Figure 1 Main biological mechanisms of stem cell-mediated repair in damaged intervertebral discs. Growth factors such as insulin-like growth factor 1 and vascular endothelial growth factor activate the phosphatidylinositol 3-kinase/protein kinase B pathway, which enhances protein synthesis through mechanistic target of rapamycin and promotes cell cycle progression via cyclin D1 and CDK4, facilitating stem cell proliferation. Transforming growth factor beta signaling, which is mediated by Smad2/3/4, promotes the expression of Sry-related HMG box 9, which is critical for chondrogenic differentiation, and the synthesis of key extracellular matrix components (COL2A1 and ACAN), which contribute to tissue repair.
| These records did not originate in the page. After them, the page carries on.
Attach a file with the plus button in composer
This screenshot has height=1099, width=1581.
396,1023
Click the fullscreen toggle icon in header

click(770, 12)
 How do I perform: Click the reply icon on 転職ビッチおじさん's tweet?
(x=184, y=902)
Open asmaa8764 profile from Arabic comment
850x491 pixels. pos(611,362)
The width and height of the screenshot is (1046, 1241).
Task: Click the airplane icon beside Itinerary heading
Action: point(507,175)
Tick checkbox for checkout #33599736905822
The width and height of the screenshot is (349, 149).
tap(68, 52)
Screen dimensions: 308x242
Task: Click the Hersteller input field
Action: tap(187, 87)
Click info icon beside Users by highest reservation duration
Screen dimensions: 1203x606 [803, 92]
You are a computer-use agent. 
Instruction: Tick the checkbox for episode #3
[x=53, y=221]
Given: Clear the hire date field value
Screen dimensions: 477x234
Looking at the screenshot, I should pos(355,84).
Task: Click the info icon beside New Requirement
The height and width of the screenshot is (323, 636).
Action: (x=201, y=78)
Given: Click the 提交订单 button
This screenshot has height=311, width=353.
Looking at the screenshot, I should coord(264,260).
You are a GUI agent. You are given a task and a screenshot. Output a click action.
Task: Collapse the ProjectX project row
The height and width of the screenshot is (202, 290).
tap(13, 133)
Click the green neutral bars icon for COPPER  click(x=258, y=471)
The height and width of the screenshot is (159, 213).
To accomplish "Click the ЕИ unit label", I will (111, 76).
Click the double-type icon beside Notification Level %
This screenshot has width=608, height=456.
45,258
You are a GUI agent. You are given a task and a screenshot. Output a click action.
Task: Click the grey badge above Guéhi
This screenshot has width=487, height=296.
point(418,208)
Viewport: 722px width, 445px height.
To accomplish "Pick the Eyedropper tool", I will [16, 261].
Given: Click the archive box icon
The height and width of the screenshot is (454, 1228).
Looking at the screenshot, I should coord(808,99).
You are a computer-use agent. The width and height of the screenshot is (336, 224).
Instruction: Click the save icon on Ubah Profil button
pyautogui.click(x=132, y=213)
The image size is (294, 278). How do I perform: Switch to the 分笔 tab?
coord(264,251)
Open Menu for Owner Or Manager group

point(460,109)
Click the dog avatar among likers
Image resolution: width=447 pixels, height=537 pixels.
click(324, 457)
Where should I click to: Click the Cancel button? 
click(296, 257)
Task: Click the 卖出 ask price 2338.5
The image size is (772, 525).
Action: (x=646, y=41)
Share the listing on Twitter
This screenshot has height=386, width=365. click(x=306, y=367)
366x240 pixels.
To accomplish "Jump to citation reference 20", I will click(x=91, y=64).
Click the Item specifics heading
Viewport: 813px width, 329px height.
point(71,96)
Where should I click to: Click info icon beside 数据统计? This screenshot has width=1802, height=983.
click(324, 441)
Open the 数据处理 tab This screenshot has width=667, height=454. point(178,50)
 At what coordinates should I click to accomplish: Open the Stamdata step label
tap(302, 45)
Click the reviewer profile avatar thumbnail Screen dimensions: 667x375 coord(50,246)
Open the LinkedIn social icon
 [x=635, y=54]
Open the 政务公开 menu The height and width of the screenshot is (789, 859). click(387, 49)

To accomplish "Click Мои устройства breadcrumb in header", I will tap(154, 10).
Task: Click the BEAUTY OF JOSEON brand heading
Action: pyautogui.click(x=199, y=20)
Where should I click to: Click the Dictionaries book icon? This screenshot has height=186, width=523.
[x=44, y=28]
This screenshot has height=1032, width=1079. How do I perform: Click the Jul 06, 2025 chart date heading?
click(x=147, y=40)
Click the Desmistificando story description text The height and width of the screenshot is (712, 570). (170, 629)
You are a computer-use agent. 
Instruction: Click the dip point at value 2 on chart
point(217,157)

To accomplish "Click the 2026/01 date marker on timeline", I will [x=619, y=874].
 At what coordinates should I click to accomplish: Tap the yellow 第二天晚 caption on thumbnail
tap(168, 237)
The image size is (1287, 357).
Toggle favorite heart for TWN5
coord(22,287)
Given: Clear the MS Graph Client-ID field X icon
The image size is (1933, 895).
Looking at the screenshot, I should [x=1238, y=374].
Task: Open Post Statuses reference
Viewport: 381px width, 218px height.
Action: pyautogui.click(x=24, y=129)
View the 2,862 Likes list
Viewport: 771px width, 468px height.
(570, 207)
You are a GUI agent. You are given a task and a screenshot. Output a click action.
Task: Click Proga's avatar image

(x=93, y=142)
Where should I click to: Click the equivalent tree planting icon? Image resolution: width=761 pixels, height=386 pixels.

Notch signaling, which is activated by ligand binding (Jagged, Delta) to Notch receptors, leads to the formation of the Notch intracellular domain. The Notch intracellular domain downregulates Hes and Hey transcription factors, influencing stem cell differentiation. The Wnt/β-catenin pathway is pivotal for cell survival, regulating the balance between antiapoptotic (Bcl-2, Bcl-xL) and proapoptotic (Bax, Bak) factors to control apoptosis, thereby supporting the survival of stem cells in the damaged disc environment. These pathways work together to enhance tissue regeneration and restore intervertebral disc function. IGF: Insulin-like growth factor; VEGF: Vascular endothelial growth factor; PI3K: Phosphatidylinositol 3-kinase; AKT: Protein kinase B; mTOR: Mechanistic target of rapamycin; SOX9: Sry-related HMG box 9; TGF: Transforming growth factor; NICD: Notch intracellular domain.